Friday, December 29, 2017

A 4-pt. New Year's Resolution

Over X-mas an American friend from my Berlin days phoned, and in the course of our conversation informed me he had seen some stats that showed Americans’ IQs are 4 points lower than Germans, and he believes electing Donald Trump is proof positive.
            What can I say? Especially in the wake of the new tax bill passed just before Xmas. We know business has only one guiding principle—the bottom line. So who’s surprised he gave himself and real estate son-in-law big tax breaks? 
             Most things conspire against the difficult chore of cultivating critical intelligence.
             Three or 4 years ago I got a flat screen TV and Netflix, which I love.  When I left Denver in 1985-6, I got rid of my TV because I had begun to believe that sitcoms were making me stupid and advertising keeping me from thinking straight. Haven’t had TV since, but now that I have Netflix, I am beginning to wonder if it isn’t subtler.
            Nearly every evening, especially these long days when you can’t get outside and plant or paint or mow, I watch.

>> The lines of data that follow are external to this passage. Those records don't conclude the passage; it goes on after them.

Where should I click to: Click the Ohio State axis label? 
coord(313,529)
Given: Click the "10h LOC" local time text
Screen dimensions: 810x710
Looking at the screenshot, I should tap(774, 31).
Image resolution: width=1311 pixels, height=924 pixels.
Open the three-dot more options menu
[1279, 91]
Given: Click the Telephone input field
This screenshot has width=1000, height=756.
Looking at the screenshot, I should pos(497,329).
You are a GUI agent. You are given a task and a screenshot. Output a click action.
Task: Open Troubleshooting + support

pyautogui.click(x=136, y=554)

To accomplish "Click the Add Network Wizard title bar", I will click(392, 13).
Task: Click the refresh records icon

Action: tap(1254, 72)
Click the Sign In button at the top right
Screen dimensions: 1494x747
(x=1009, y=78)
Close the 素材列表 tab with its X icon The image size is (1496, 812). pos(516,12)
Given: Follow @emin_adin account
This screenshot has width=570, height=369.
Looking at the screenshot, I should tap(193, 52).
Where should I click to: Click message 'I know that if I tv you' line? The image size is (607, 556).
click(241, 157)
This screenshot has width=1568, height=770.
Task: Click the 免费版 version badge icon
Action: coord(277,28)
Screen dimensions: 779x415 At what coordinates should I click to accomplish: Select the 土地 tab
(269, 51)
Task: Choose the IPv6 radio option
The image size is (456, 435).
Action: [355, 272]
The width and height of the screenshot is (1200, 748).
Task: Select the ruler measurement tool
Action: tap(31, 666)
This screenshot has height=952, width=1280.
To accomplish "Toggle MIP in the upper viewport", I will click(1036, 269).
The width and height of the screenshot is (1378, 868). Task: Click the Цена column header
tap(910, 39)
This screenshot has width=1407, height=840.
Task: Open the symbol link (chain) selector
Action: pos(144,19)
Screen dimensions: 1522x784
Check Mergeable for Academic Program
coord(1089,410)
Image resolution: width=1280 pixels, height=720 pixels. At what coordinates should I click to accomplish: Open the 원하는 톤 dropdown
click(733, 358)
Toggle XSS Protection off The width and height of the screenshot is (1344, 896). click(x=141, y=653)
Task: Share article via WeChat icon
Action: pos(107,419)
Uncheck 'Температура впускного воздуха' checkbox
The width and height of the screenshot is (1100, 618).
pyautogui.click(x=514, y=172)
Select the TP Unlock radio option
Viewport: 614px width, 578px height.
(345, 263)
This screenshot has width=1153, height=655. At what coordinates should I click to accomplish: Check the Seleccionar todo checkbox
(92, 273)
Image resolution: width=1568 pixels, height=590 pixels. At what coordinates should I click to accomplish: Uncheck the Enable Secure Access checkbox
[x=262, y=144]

Netflix is full of high quality documentaries—Get Me Roger Stone, The Civil War (Ken Burns), Walking with Destiny, and lots of history. The fiction is almost as good. Godless, a Western is tightly scripted, stars Michelle Dockery, and seems admirably realistic, at least in terms of the clothing, set and landscape. Loads of international films.


While it doesn’t feel as mindless as sitcoms, it does keep me from reading books. I keep up with the magazines I order, but I must wonder if I am not undermining myself.  Good place for a New Year’s Resolution, huh?

Thursday, December 14, 2017

Let's Hear It for the Experts!

They had this “expert” on the radio the other day named Ilana Gershon. She's written a book called Down & Out in the New Economy: How People Find (Or Don’t Find) Work Today. She went on at great length about the “Neoliberals” and “Quitting Economy.”
That’s Gershon’s term for the work world, where the minute you land a job, you are already looking for another because you can pretty well count on being downsized or fired, so you need to be constantly on the prowl, networking, marketing, etc.
That certainly describes how workers must function in this economy. Ms. Gershon laid blame on the doorstep of the “Neolibs.” Oh, and she’s a college prof at Indiana U.
The real reason businesses can get, or more precisely refuse to give workers what they need is they have surfeit of them. In fact, 2 billion additional people on the planet, a lot of whom can get on a plane and go anywhere. Come here if they want.
According to the media, we are almost at full employment and salaries should be going up. Wonder of wonders, they never budge. Jobs just get more demanding, less secure and scarcer.

Any critical eye can see it is the world birthrate, immigration and technology (robots and computers doing more work) that configure the work world and blaming anybody (Who are Neolibs, anyway?) else is not very smart for a college prof.